Nota - Questo comunicato è stato pubblicato integralmente come contributo esterno. Questo contenuto non è pertanto un articolo prodotto dalla redazione di BolognaToday

CARO MATTEO, ORA BASTA! #STOPTTIP #STOPCETA

Oggi 16 settembre al Consiglio Europeo di Bratislava si parlerà dei destini del CETA e del TTIP in vista dell'incontro informale dei Ministri degli Esteri il 22 settembre, in Slovacchia.

Stop TTIP Italia e le reti europee Stop TTIP si mobilitano sui social e in piazza

In Europa aumenta la contrarietà agli accordi di libero scambio grazie al lavoro delle campagne nazionali #StopTTIP e #StopCETA e altre ong come Greenpeace International che hanno diffuso importanti leaks segreti sugli accordi bilaterali in corso.

Il 16 settembre al Consiglio informale dei capi di Stato convocati a Bratislava, il Governo italiano spingerà per chiudere positivamente le trattative con gli Stati Unitiimponendo il TTIP a chi, come Francia, Germania e Austria, ha già dichiarato la propria opposizione. L'Italia chiede, inoltre, anche di accelerare con la firma del CETA, il trattato analogo già chiuso con il Canada e che ne costituirebbe un pericoloso lasciapassare.
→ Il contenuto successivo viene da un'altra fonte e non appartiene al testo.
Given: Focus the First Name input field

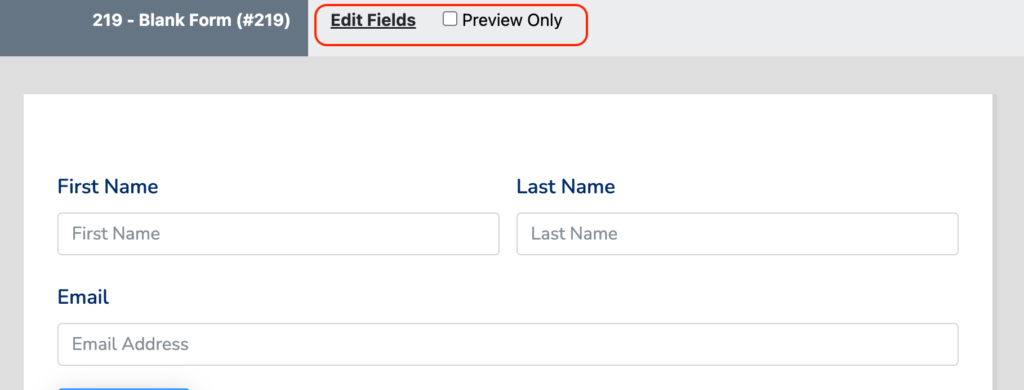Looking at the screenshot, I should point(278,234).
La campagna Stop TTIP Italia insieme ai comitati locali lanciano per oggi dalle 12 alle 16 un mailbombing e un tweet storm sul premier Matteo Renzi per mettere definitivamente la parola fine sui negoziati Europa - Stati Uniti e per fermare l'approvazione del CETA.
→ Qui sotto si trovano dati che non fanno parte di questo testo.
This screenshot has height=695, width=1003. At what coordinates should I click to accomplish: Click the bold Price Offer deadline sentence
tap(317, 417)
"Il comitato locale Stop TTIP Bologna è impegnato inoltre a chiedere alla sua amministrazione comunale di prendere una posizione chiara e ferma contro il trattato dichiarando Bologna TTIP Free, adeguandosi ai 2019 comuni di tutta Europa" -dichiara Francesco Luca Basile, coordinatore del comitato locale- "E' urgente che dai territori si faccia pressione non per chiedere un semplice rinvio dei trattati, ma lo stop definitivo dei negoziati" - conclude Basile.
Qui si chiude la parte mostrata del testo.